Jean glanced away. "No, that wasn't a normal reaction to a threat. What you said, what you did, that level of destruction....You could've done 15 different things to stop that man that didn't involve damage. But instead your put lives at risk, including the people on your team. I think you're letting your---," she said. She let out a breath, holding up her hands. "Nevermind. I'm sorry. Can we please stop talking about this? I'll want to help and I can't help you. I'm not Scott. Or Charles. This isn't my place. I can't fix anyone except patch people up or...clean up the mess."
"You're right to be upset. I don't need to feel it to understand that. But I also think you're selling yourself short." Haller removed his gaze from the floor and returned his attention to Jean. "Someone who does the things you're describing doesn't belong on the team. That's not what the X-Men are about. Whatever I can bring to the team, it's not a trade Charles is willing to make. But you've done everything you've been asked to do. Sometimes, like with the crowd, it's even been more than could reasonably be expected of someone so new at this. And more importantly, you care." He shook his head. "Charles is right when he says the team doesn't need someone like me. But it does need people like you."

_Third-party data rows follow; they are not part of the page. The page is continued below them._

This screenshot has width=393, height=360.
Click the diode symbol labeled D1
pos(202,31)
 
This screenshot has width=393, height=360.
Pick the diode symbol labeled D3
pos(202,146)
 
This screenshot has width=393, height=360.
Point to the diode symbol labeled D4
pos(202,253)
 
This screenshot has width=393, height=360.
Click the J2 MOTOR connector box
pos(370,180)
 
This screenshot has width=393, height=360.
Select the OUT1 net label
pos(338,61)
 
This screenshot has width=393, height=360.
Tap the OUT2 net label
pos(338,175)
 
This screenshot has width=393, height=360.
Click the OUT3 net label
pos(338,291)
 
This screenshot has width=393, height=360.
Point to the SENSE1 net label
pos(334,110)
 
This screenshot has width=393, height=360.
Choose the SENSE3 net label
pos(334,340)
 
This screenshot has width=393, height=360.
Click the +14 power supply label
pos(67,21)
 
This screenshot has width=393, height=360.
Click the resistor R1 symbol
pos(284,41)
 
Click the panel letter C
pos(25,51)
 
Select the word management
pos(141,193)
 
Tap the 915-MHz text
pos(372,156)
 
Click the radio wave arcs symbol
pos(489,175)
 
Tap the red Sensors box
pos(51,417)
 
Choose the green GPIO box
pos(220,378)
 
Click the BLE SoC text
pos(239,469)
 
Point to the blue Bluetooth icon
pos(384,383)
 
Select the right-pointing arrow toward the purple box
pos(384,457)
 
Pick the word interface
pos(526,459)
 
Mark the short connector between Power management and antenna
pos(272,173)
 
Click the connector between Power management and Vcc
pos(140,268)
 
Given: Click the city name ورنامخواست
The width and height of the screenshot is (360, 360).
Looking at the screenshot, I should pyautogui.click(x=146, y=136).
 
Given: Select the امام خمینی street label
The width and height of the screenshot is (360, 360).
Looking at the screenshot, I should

Shaking her head, Jean folded her arms. "Like me?" she said, laughing softly at the notion. Her eyes were momentarily distant and skeptical. "I don't think I'm making a difference at all."
Haller shrugged. "We can claim the X-Men represents all the high ideals we like, but what does that mean if the people on it don't represent them? Intent matters." He added, with faint irony, "You could say it's the difference between a real apology and just saying things people expect you to say."
Jean glanced down. She didn't know how to respond to that. Not to someone who she barely knew, who seemed to choose to bottle up his emotions rather than deal with them, who might not understand. They were all so beaten down, so broken. All she saw was pain. She didn't want their pain. It was too much to bear sometimes. He seemed to think caring was a good thing, sometimes it wasn't.
Without telepathy there was no literal way to read her mind, but David had never used it in his counseling, and Haller didn't need it now to have some sense of Jean's state of mind. "Are you close to anyone at the hospital?" he asked. "People you can do things with, I mean . . . things that aren't just work, things outside the mansion."
Silent for a few moments, Jean let out a breath and glanced up. "Look...I know you're trying to help. Because that's your job as a counselor. But I'm going to be honest: I don't feel comfortable around you right now, Haller. Yes, you scare me. No matter how much you try to apologize or go through the motions because that's what you expect people to do. Something's wrong. That's painfully obvious. But I barely know you enough for us to be having this conversation about either of our problems when I keep thinking I'm going to say something that will make you try to break my leg or...maybe even my neck. Maybe it's irrational but...I just....I need time."